The truth is people in tech just don't think about these jobs because they haven't come in contact with the people working them.
With that said, the dumb and dirty finger nailed trope didn't leap into existence out of thin air, you may not like to hear this but, a hell of a lot of people working those jobs ARE dumb as hell and would work any other kind of job if they could learn how to do so. I worked with them, and many could not do anything else. Being able to hang parts, or being clever about aspects of their trade does not mean someone is smart, or knowledgeable it means they are good at what they do for 40 to 60 hours a week. Racism, addiction to stupid vices like dip, violence at home to their wife or children, DUIs, were common at practically every place I worked, and I would get shit for reading during my lunch breaks. If I had known I could use my ability to research, remember, and learn complex ideas to get out of doing manual labor sooner I would have, and I would probably still have functioning l3, and l4, discs.
Conversely there are plenty of smart and driven men who just can't stomach being cooped up inside all day, in my experience they ended up running their own work crews as a general contractor, or becoming a foreman, or like yourself drifting to the technical end of things, working on complex equipment that requires problem solving skills rather than just hanging parts. Either way I guess the point of my reply was to try to let you know you probably have the wrong idea about the laptop crowd in exactly the same way some of them have it wrong about people who work with their hands.

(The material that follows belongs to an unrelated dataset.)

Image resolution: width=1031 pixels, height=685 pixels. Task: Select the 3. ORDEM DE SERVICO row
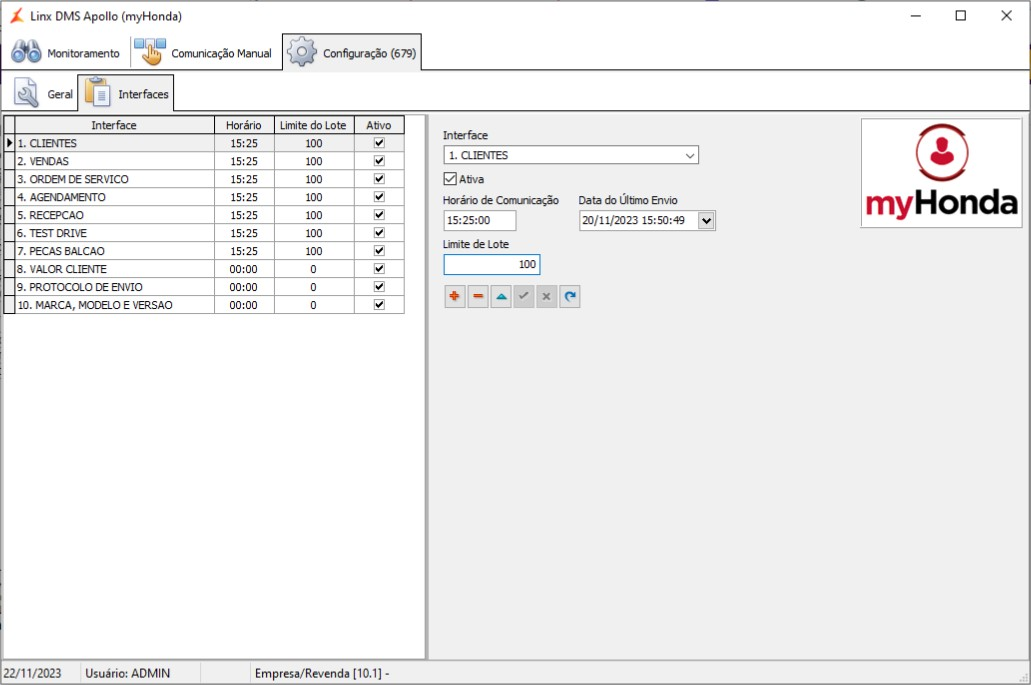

Apologies for any grammar or spelling mistakes, while I can do anything computer related, I started working at 15 as a roofer and never returned to formal schooling, so writing well is a weakness of mine.
Thanks. I was born in a completely blue collar family (first to go to university) and my father was the first one to congratulate me on not having to do what he does for exactly the same reason you wrote.
Perfectly well written, and more importantly to me, insightful and interesting. Seems obvious once you said it, but I think we forget not everybody is like us sometimes.
During lockdown panic I was 'critical infrastructure' fixing heavy equipment. Nothing slowed down for me, risks were same working on broken machines (or greater depending on your view of virus risk) and the laptop crowd got to 'stay safe' at home while others got pandemic pay to sit at home.
Many dangerous jobs get little acknowledgment. These people literally keep the gears of society turning, and are often derided as being dumb with dirty fingernails.